==== INFORMATION PROVIDED ====

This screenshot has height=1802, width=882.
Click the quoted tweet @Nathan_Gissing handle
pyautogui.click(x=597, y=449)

====
==== INFORMATION PROVIDED ====

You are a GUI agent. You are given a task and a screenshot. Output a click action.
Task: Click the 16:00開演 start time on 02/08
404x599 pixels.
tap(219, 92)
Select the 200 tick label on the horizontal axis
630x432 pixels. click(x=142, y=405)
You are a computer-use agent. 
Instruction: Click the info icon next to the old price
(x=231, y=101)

====
==== INFORMATION PROVIDED ====

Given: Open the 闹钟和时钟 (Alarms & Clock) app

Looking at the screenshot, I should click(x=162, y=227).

====

### [TASK TO COMPLETE]
The answer must be a single number: how many lines above contain "agent".

### [REPLY TO THE TASK]
2